Find Downtime When Running a Small Business

Date: November 14, 2014

Create a steady work-life balance with tips from a time-management expert.

Most small business owners face a common challenge: finding time away from their businesses to spend with family and friends—or just finding downtime for themselves.

Whether their business is a local retail store or a professional-services company they run from home, small business owners are faced with juggling the constant demands of their business.

“You have to be both a strategist as well as a day-to-day operator of your business,” says Julie Morgenstern, CEO of time-management consultancy Julie Morgenstern Enterprises in New York. “When you constantly work, you never get a chance to step back and look at the big picture. You can get caught up in all the mundane details.”

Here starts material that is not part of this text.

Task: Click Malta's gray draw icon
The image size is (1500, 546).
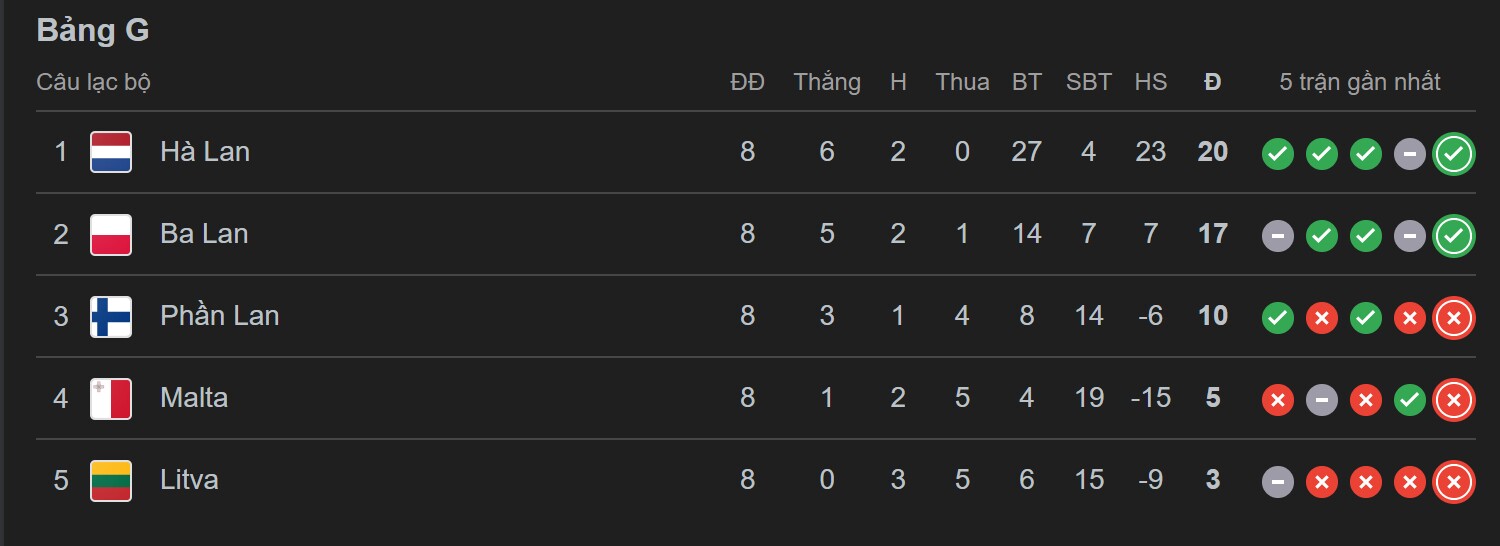Action: point(1322,400)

Morgenstern advises business owners to build time off into their schedule. “If you’re a startup, it will be a lot harder than if you’re an established small business, but if you’ve been in business three to five years, it’s time to start building in routine time off,” she says.

Here’s how:

  1. Look at the clock. Start by determining how many hours you work each day
  2. Cut back work. Start with cutting back 30 minutes a day and eventually a couple of hours each day
  3. Find a hobby. Find something you’re passionate about to fill your time, such as taking a class or spending time with your family
  4. Get help. Find an assistant who can cover for you and help you lighten your workload.

“Every small business owner needs to get a crackerjack assistant who understands your priorities, can filter your email and phone calls, and get back to your customers,” Morgenstern says. “This gives you the freedom to get away.”
  
Parry Annis, owner of Window Solutions in Thousand Oaks, California, says he put too much time in when he opened his door- and window-replacement company four years ago. He often put in 12-hour days and worked on weekends.

He now tries not to work on Saturdays and doesn’t work at all on Sundays so he can spend time with his wife and three kids. He takes his family boating or camping on long weekends during the year, and he also goes on a yearly surfing trip to Mexico. “That is my big present to myself. I try to decompress,” he says.

While on vacation, Annis checks email once a day and calls the office a few times during the week to check in with the sales manager or office manager. “Taking time for myself away from the business maintains my sanity, and that helps me and business,” he says.